Task instructions:
Your answer must consist solely of the line containing "Screen dimensions: 1316x920" and all subsequent lines through the end of the entries, reproduced exactly.

(Stored records)
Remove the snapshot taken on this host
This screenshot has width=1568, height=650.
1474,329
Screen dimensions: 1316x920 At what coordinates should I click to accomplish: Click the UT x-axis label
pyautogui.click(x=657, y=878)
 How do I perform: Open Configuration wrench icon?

Written answer:
Screen dimensions: 1316x920 At what coordinates should I click to accomplish: Click the UT x-axis label
pyautogui.click(x=657, y=878)
 How do I perform: Open Configuration wrench icon?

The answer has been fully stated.